**Belge bölümü**
2016 yılının 15 Temmuz’u 16 Temmuz’a bağlayan gecesinde belki de dünya tarihinde görülmemiş bir hâdise gerçekleşti. ABD destekli bir grup asker ülke yönetimine el koymak istedi. Bu tarz vakalar dünya tarihinde eskiden beri olagelmiş çoğunlukla da başarıyla sonuçlanmıştı. Ancak imkansızları mümkün kılan Anadolu coğrafyası bu olayda nevi şahsına münhasır tavrını göstermeyi bilmiş, darbeyi bertaraf etmişti. Ancak imkansızlıkları mümkün kılan hadiseler doğru şekilde hikayeleştirilmediği müddetçe unutulmaya da mahkumdur.

Her millet ‘yarınına’ bakarken ‘dünden’ ilhamla hareket eder. Nasıl ki insan dün, bugün ve yarın arasında adımlamaya çalışıyorsa toplumlar da benzer bir durumu yaşar. Dünden ilhamla, yarına, bugünden adım atılır. Bu adımlama bazen siyasi, bazen ekonomik bazen de kültürel anlamda gerçekleşir. Ancak düne dair en önemli nokta şudur: geçmiş, toplumlardaki belirli kişilerce oluşturulan ‘hikayelerdir’. Hikayeler insanın bu dünyadaki anlamını açıklamaya çalışan kurguya dayalı düzenlerdir. Kurguya dayalı diyoruz çünkü dışta bağımsız halde bulunan vakaları bir araya getirmeye dair her çalışma bir kurgudur. Tarih de bu anlamda bir kurgudan ibarettir. Geçmişin hikayesi yazılmazsa eğer, olan bitenler tek tek kişilerin hafızasında yok olur. Geçmişi geleceğe taşımanın en önemli şartı bu anlamda hikayeleştirmedir.

**Görev listesi**
[A] 15 Temmuz metninde "2016 yılının 15" ifadesinden başlayıp "unutulmaya da mahkumdur." ifadesine kadar uzanan her şeyi aynen yazın.
[B] Kaynak verilerdeki satırlardan "Open the settings gear icon" ifadesini içeren satırdan "Click the Veeam" ifadesini içeren satıra kadar, iki uç satır da dahil olmak üzere her şeyi aynen çıktı olarak verin. Bunların dışında hiçbir şey vermeyin.
15 Temmuz metni ile satırlar birbirinden bağımsız, ayrı malzemelerdir.

Kaynak veriler

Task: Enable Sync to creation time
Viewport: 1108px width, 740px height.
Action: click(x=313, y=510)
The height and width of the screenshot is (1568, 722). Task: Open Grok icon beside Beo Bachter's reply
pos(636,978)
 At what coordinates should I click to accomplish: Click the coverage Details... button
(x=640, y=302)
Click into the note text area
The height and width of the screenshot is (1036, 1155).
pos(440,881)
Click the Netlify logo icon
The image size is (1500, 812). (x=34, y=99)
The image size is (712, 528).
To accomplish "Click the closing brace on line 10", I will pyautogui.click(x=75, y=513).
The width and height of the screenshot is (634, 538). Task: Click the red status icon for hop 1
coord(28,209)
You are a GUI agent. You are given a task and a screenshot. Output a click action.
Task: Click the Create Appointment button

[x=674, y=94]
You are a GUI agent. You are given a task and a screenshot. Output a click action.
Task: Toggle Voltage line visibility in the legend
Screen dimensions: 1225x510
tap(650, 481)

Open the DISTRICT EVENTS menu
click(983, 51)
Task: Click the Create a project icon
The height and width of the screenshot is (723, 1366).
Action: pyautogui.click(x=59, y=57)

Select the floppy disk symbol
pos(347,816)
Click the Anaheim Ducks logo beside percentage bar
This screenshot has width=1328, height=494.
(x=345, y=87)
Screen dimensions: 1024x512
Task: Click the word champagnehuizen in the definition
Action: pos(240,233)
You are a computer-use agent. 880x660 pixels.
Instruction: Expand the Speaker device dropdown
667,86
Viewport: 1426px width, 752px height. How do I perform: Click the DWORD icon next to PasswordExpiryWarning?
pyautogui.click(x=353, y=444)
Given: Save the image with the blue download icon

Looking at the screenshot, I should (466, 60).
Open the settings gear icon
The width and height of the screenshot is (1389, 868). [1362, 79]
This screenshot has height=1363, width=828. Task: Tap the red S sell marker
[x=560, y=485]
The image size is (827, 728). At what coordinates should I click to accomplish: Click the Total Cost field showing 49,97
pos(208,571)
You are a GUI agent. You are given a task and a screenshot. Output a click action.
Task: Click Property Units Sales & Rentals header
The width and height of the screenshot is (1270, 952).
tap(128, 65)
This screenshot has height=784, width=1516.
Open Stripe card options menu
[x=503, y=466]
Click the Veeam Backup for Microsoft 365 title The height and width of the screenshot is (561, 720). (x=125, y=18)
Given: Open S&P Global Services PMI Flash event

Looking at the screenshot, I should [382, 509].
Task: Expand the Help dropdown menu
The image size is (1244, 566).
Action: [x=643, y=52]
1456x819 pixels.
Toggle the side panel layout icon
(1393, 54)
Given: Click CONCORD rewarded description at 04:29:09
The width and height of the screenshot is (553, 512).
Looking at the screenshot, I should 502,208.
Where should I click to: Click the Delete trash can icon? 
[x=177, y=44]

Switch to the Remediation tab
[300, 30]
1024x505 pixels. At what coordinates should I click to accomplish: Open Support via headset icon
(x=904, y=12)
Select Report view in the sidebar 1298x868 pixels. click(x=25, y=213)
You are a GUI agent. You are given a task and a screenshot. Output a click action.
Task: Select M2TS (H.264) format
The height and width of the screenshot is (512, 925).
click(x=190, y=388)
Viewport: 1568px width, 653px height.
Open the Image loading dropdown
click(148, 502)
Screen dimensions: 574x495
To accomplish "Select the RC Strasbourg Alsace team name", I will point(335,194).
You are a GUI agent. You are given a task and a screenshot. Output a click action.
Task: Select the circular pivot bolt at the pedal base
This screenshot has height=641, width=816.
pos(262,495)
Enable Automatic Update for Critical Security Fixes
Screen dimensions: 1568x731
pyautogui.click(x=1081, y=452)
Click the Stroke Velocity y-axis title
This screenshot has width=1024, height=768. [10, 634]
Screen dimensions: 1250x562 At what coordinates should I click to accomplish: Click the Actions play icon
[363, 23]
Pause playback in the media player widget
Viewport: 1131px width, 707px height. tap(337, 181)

**Görevlere göre çıktılar**
[A]
2016 yılının 15 Temmuz’u 16 Temmuz’a bağlayan gecesinde belki de dünya tarihinde görülmemiş bir hâdise gerçekleşti. ABD destekli bir grup asker ülke yönetimine el koymak istedi. Bu tarz vakalar dünya tarihinde eskiden beri olagelmiş çoğunlukla da başarıyla sonuçlanmıştı. Ancak imkansızları mümkün kılan Anadolu coğrafyası bu olayda nevi şahsına münhasır tavrını göstermeyi bilmiş, darbeyi bertaraf etmişti. Ancak imkansızlıkları mümkün kılan hadiseler doğru şekilde hikayeleştirilmediği müddetçe unutulmaya da mahkumdur.

[B]
Open the settings gear icon
The width and height of the screenshot is (1389, 868). [1362, 79]
This screenshot has height=1363, width=828. Task: Tap the red S sell marker
[x=560, y=485]
The image size is (827, 728). At what coordinates should I click to accomplish: Click the Total Cost field showing 49,97
pos(208,571)
You are a GUI agent. You are given a task and a screenshot. Output a click action.
Task: Click Property Units Sales & Rentals header
The width and height of the screenshot is (1270, 952).
tap(128, 65)
This screenshot has height=784, width=1516.
Open Stripe card options menu
[x=503, y=466]
Click the Veeam Backup for Microsoft 365 title The height and width of the screenshot is (561, 720). (x=125, y=18)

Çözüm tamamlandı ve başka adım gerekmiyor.